[Stored items]
=-=-=-=-=
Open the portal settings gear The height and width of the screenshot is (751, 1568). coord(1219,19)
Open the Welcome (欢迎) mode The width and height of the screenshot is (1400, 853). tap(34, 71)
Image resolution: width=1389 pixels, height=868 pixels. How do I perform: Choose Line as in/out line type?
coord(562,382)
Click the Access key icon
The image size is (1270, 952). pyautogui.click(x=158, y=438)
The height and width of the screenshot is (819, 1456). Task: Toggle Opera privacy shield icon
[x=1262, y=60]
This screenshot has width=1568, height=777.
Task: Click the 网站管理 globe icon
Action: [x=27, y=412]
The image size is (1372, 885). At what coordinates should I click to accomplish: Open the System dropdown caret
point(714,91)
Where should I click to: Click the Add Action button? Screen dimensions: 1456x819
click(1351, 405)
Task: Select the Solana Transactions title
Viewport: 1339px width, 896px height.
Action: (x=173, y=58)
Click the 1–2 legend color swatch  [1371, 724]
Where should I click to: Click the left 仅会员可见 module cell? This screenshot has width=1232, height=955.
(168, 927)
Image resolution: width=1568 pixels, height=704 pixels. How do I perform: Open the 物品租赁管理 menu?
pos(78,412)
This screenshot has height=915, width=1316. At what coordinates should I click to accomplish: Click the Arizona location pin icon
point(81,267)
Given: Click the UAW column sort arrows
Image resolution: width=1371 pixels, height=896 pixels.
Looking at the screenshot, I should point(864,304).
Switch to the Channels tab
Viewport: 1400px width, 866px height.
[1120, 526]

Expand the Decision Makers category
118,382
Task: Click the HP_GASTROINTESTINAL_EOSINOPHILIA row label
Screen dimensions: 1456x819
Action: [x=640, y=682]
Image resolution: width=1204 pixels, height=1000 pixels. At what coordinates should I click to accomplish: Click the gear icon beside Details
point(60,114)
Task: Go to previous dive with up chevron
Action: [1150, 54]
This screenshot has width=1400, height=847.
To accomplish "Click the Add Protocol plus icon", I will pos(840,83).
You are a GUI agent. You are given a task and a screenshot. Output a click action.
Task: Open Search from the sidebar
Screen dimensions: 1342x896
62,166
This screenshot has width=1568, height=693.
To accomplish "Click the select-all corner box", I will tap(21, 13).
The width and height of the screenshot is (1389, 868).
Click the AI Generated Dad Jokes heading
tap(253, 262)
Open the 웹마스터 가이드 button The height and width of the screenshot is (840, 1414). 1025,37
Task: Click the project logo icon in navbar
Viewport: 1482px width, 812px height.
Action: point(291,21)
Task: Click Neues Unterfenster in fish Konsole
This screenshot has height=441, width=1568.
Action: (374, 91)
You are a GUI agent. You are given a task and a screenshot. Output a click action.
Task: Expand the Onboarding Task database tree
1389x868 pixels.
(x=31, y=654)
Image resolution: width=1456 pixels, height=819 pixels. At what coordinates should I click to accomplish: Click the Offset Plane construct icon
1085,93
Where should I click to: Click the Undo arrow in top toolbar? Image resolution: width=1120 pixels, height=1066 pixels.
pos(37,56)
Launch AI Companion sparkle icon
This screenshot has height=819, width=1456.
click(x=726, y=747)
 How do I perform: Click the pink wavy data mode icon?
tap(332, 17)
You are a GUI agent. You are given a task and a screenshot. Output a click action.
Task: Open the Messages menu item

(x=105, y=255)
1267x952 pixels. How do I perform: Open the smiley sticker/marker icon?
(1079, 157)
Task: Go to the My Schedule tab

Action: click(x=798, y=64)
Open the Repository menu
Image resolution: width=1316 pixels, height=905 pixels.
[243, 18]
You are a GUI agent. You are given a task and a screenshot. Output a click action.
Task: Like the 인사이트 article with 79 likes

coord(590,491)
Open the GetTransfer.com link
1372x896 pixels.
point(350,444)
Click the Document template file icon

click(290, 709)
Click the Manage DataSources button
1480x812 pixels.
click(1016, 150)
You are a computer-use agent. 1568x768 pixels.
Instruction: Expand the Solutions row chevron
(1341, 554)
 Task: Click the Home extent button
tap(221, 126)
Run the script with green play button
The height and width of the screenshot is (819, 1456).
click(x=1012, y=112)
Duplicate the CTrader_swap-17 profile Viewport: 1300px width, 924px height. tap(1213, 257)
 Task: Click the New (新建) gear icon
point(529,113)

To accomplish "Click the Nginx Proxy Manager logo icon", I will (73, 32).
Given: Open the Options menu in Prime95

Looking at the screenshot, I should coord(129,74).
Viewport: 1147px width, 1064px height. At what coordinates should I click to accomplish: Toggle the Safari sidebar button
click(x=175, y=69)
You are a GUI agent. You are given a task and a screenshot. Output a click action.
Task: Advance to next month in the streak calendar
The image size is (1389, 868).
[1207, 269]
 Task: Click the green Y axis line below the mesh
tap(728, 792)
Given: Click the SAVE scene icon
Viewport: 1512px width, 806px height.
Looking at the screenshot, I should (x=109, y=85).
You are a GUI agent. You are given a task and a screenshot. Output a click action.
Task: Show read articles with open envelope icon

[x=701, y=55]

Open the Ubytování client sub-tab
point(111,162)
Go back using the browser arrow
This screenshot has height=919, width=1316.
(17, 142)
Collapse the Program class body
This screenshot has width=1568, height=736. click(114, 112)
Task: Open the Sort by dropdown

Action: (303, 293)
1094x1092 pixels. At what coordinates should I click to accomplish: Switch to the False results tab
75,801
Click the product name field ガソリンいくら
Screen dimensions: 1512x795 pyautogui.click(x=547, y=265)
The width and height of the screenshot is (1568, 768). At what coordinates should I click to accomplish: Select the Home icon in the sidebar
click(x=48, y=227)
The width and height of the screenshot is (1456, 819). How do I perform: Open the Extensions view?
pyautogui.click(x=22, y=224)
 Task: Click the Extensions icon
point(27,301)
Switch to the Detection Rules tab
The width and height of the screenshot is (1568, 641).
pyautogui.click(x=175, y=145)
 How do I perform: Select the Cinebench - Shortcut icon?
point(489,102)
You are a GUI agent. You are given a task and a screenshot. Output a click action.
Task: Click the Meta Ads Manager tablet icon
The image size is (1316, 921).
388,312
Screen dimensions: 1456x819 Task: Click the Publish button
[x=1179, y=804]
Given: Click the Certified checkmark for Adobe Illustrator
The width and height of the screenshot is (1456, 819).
=-=-=-=-=
=== Task statement ===
Pull every line with "logo" from the records.

=== Finished exercise ===
Task: Click the project logo icon in navbar
To accomplish "Click the Nginx Proxy Manager logo icon", I will (73, 32).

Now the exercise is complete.